When I was released in 1981, Susan became a close family friend. We would see her in circulation among ex-detainees, activists, cultural artists and media people. My wife and I were at her wedding. I became a godfather of his first son, as a token of our friendship that started in Bicutan.

She pursued her singing profession and became known virtually as the Activist Nightingale singing protest songs, songs of the struggle for change and democracy. Her following extended to the mainstream society and she later hosted the long-running “Concert at the Park.”

I last met Susan at a vegetarian restaurant in Quezon City in 2004. She was as bubbly as ever, then enjoying her single-blessedness. She matter-of-factly briefed us on her turbulent marriage. Her smiling eyes revealed her excitement with her new lease on life. She talked about how she had asked the advice of her sons about her choice of date. There was no sign at all of her forthcoming illness.

When we heard about her cancer, my wife corresponded with her and sent our well wishes. Then we heard she had recovered. Then the news of the remission and then her death on July 2.

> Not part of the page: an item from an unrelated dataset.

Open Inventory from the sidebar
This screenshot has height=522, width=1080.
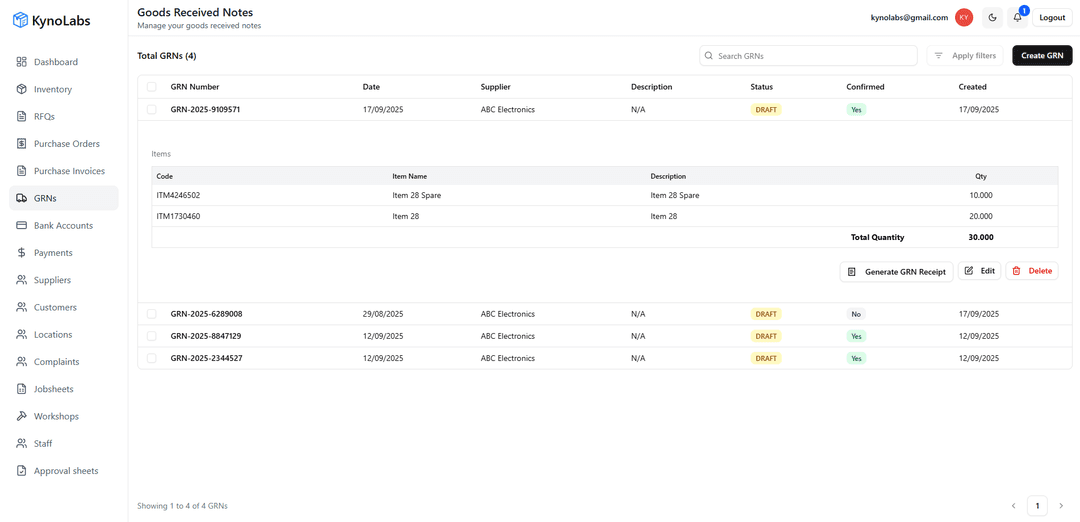[x=52, y=89]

Susan, your sons, your family, your friends, your legion of following, will all be proud of you. Your contributions to the movement for change, with your lovely voice, your music and your constant and relentless support are so valued it may take time for another to pick up where you left off. You are one of a kind.

* * *

Julius and Susan, we will miss you dearly. I missed seeing you in your last years. That is one of the few regrets in my life — not spending more time with wonderful friends like you. Your contributions to humanity will forever be appreciated.